Brief
The answer is to consist only of an exact retyping of the lines from the one containing "Instruction: Click the" to the end of the entries, without pictures.

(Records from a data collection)
★ ★ ★ ★

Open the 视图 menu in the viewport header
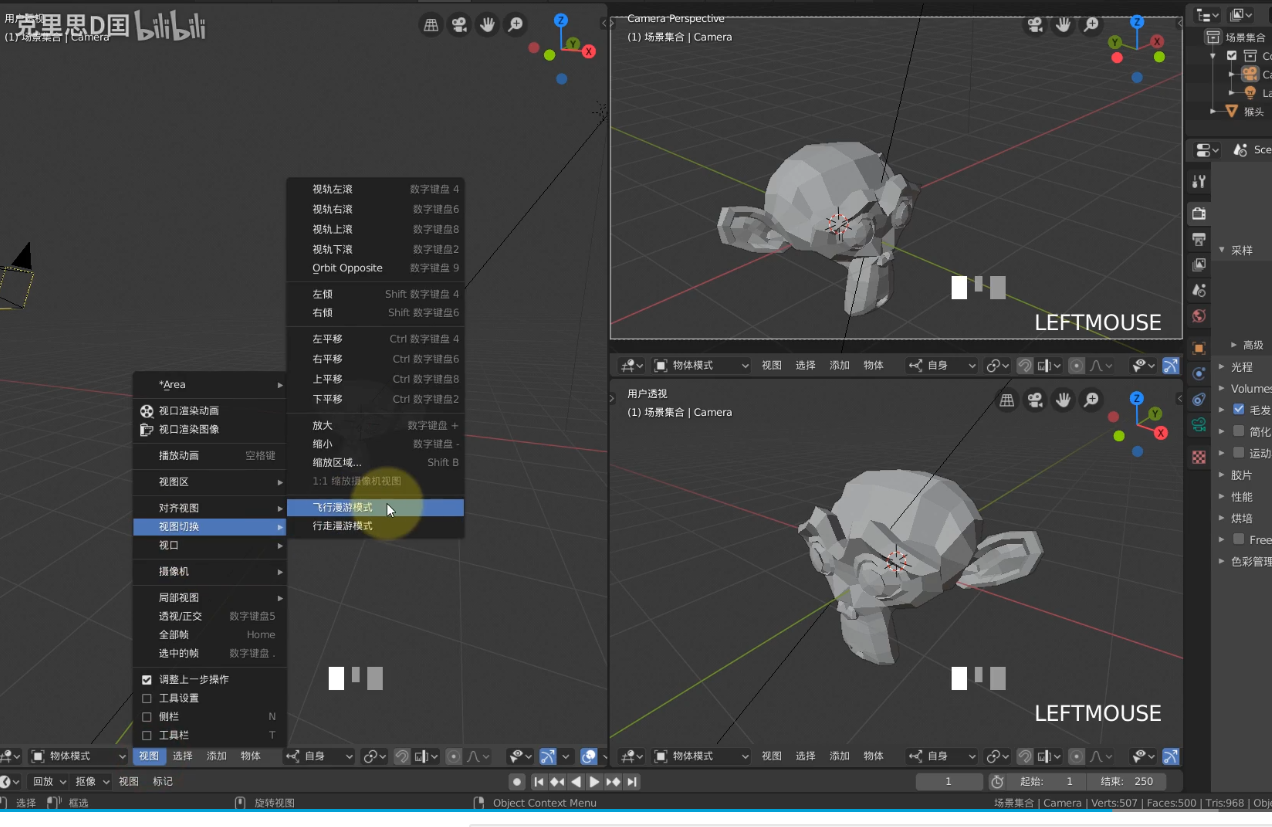click(x=148, y=756)
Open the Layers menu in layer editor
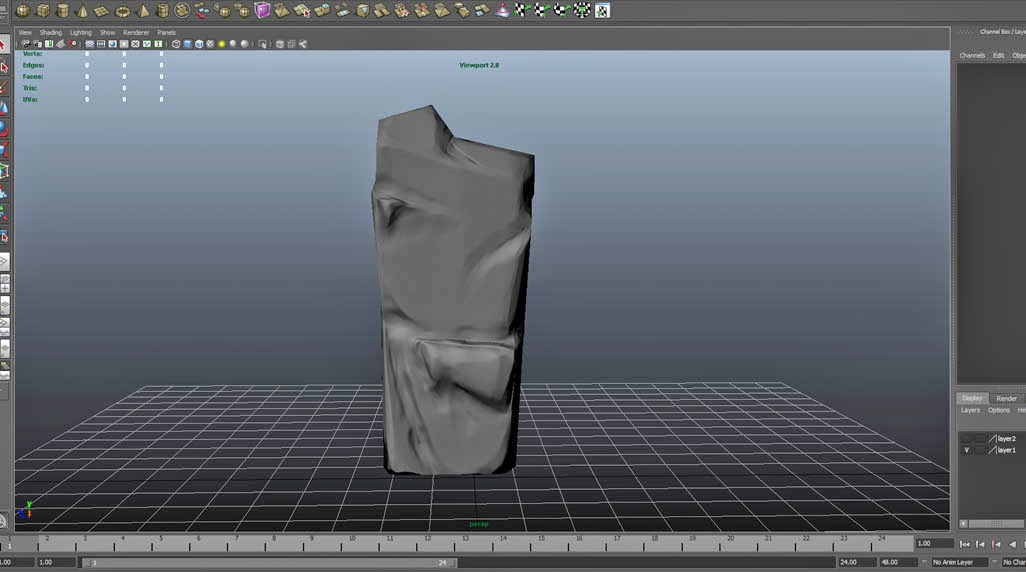The width and height of the screenshot is (1026, 572). point(970,410)
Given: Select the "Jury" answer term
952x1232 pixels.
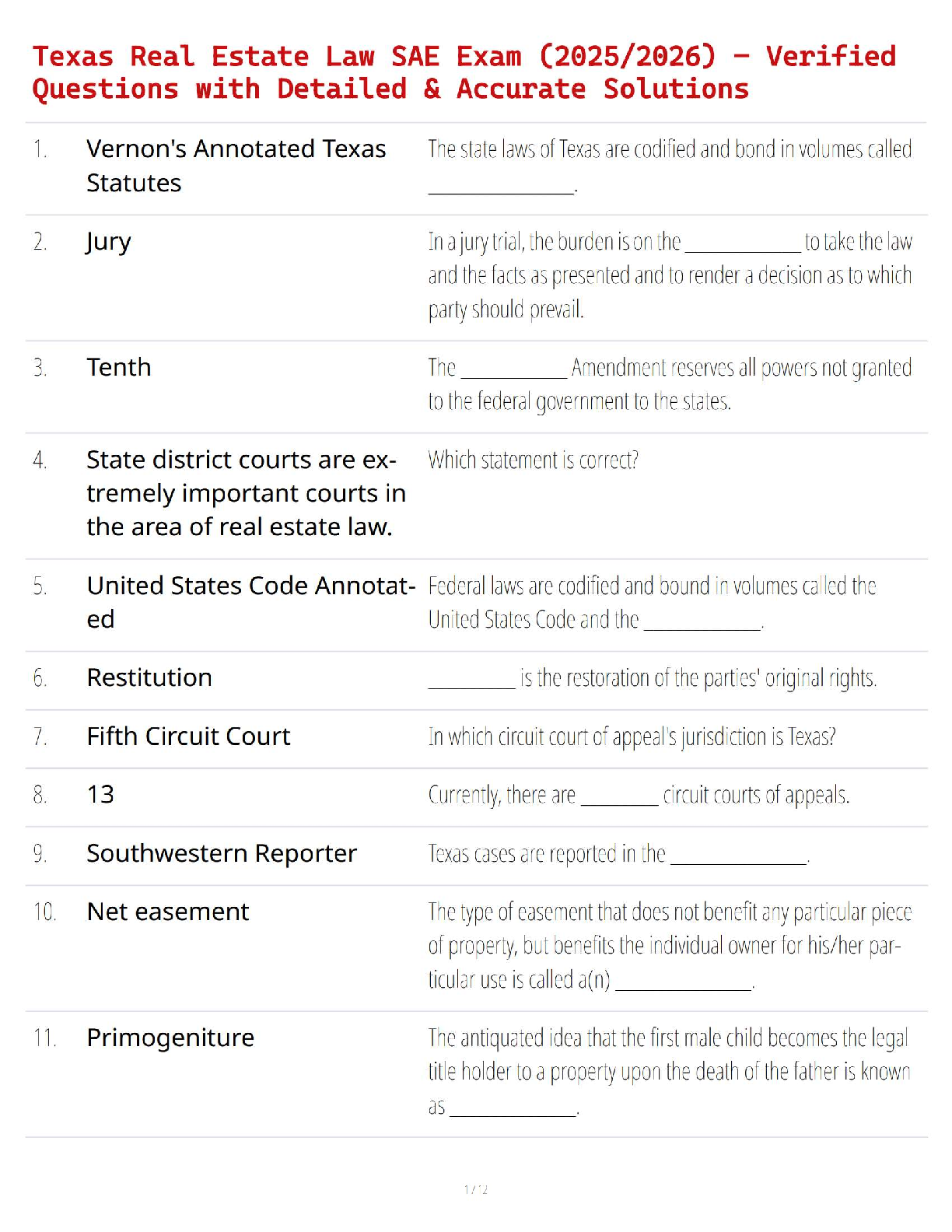Looking at the screenshot, I should pos(109,242).
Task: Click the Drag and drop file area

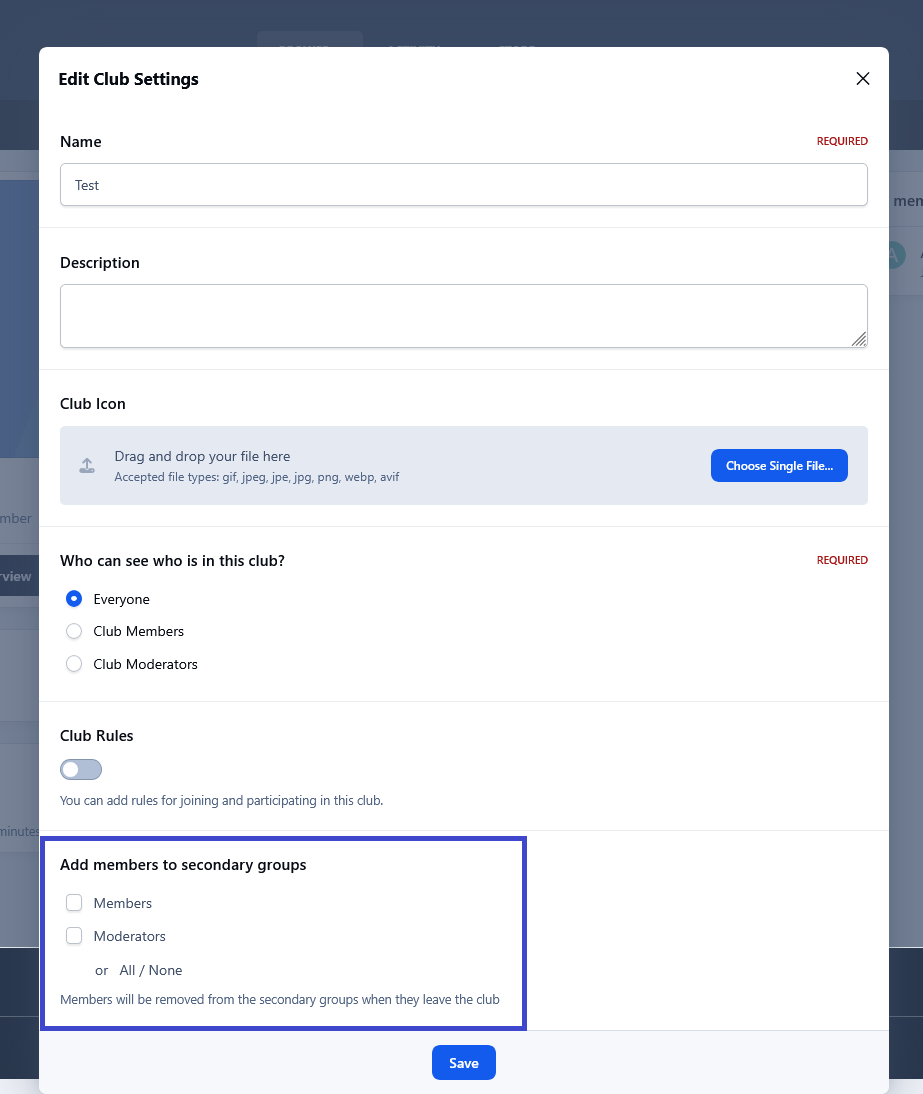Action: click(x=400, y=466)
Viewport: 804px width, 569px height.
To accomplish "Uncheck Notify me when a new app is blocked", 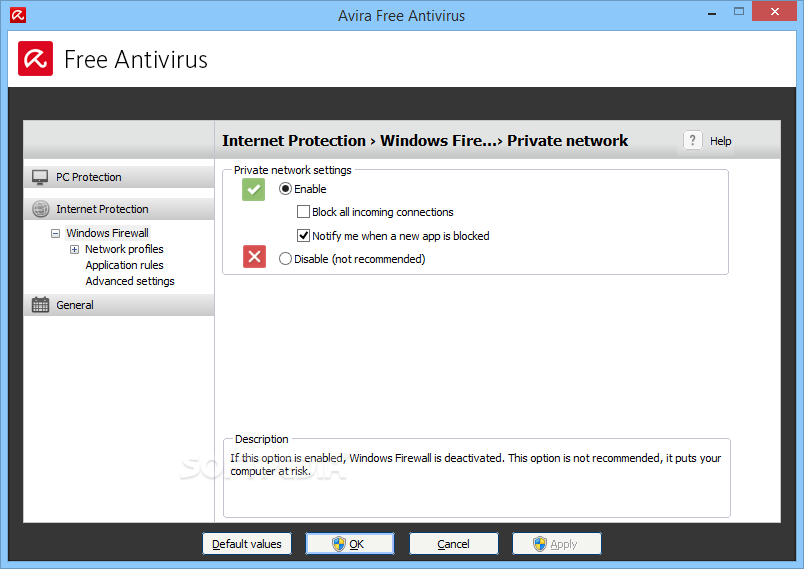I will point(304,236).

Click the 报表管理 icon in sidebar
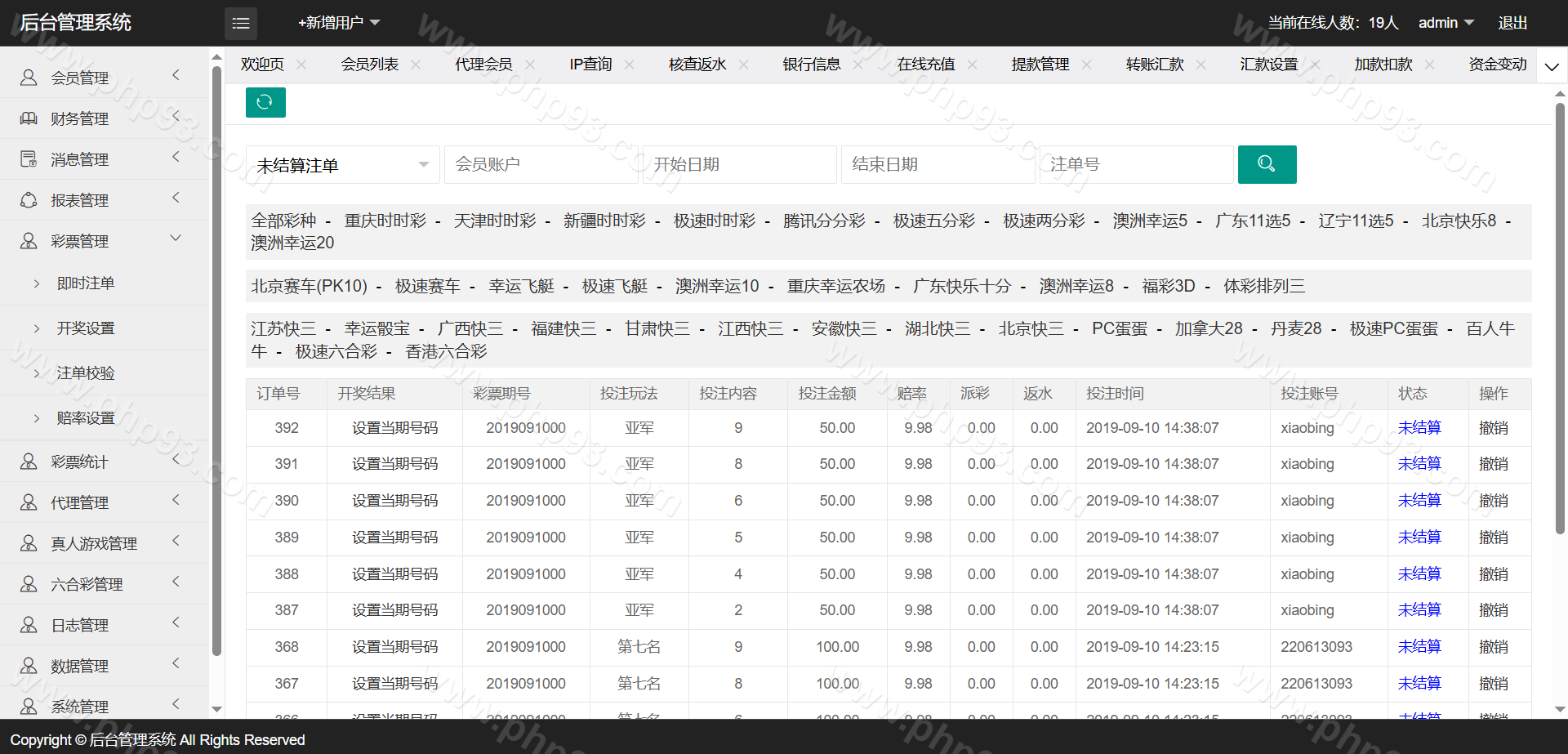coord(29,200)

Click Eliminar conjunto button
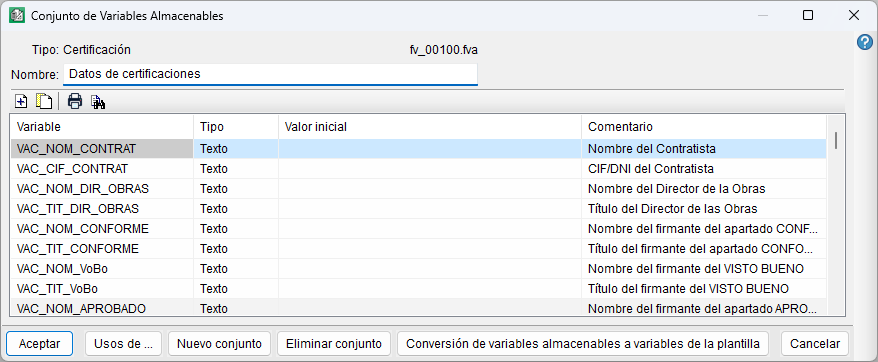334,344
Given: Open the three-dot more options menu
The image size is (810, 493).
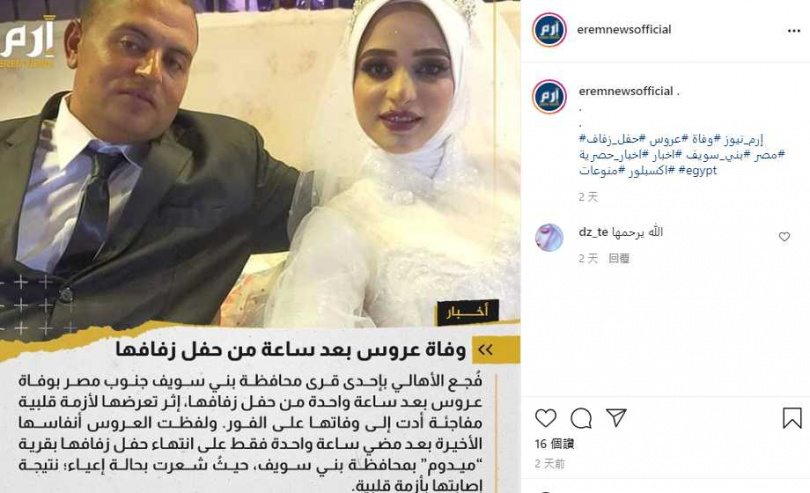Looking at the screenshot, I should pos(793,31).
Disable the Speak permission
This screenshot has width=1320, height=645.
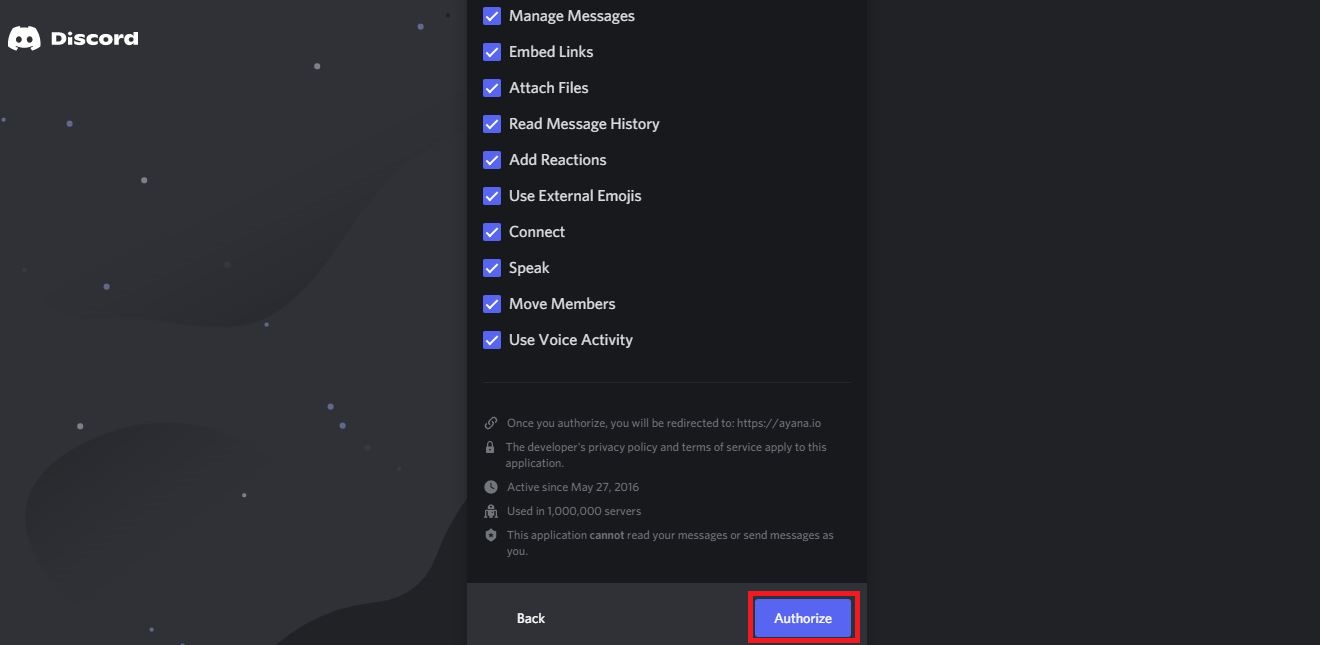491,267

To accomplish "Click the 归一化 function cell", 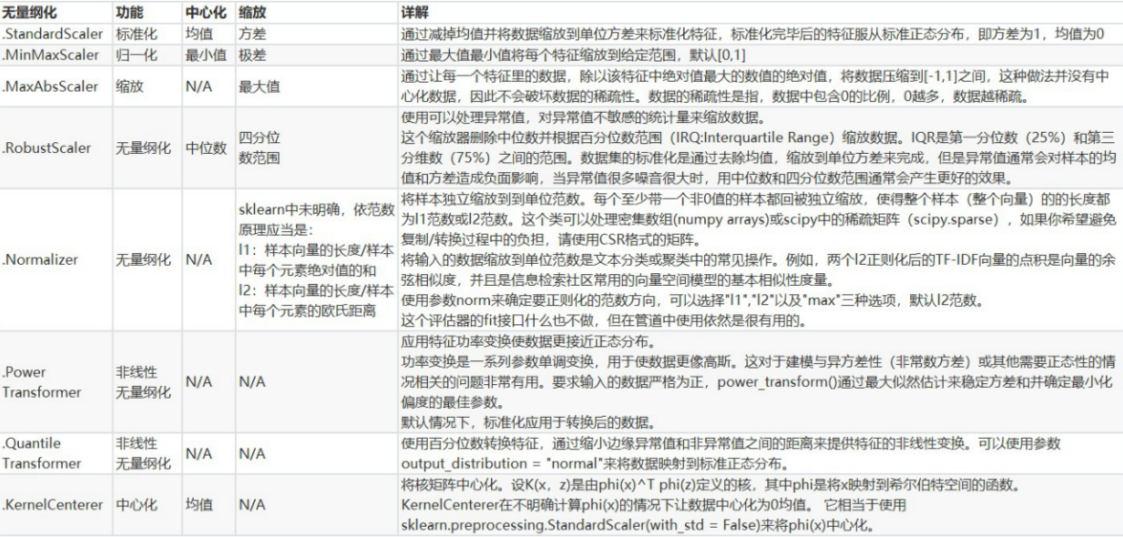I will (x=134, y=55).
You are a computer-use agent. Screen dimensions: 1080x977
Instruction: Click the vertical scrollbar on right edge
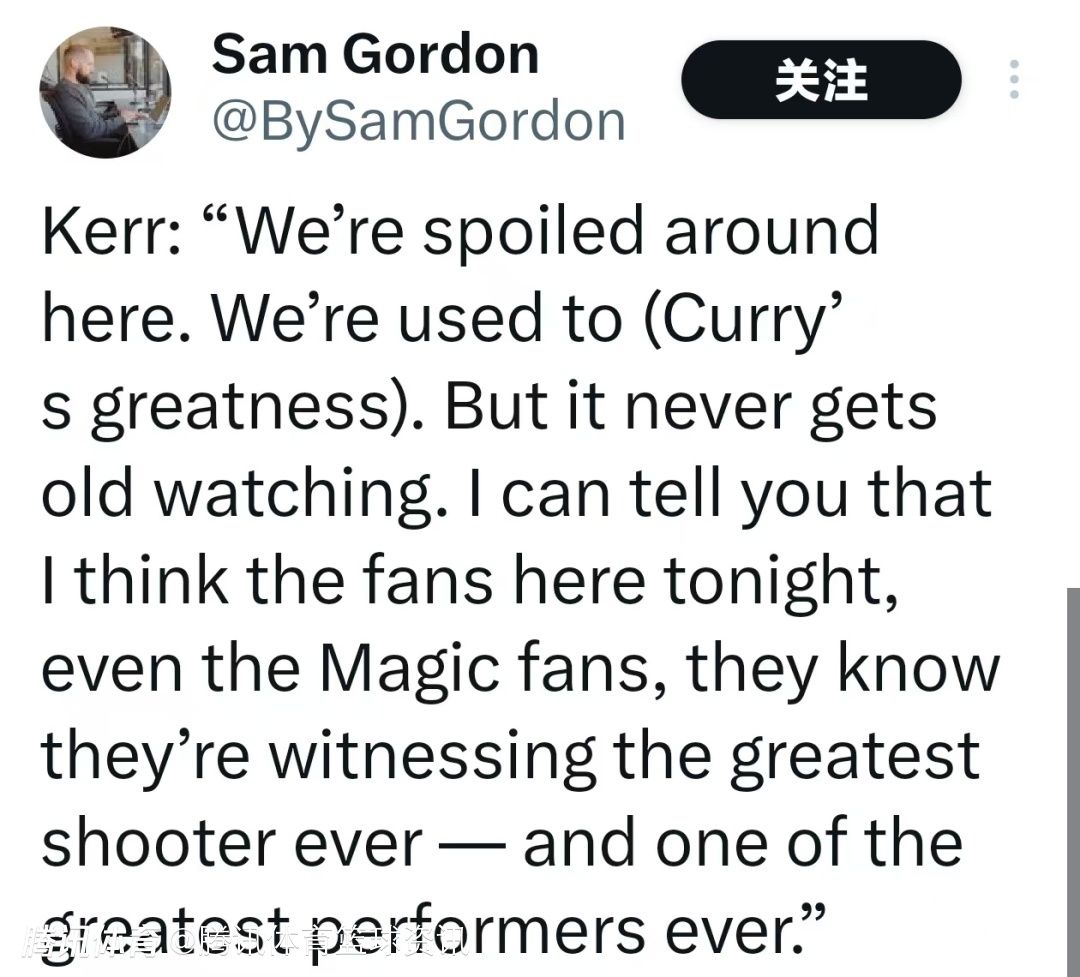pos(1072,780)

★ ★ ★ ★

Output of the task
Instruction: Click the vertical scrollbar on right edge
pos(1072,780)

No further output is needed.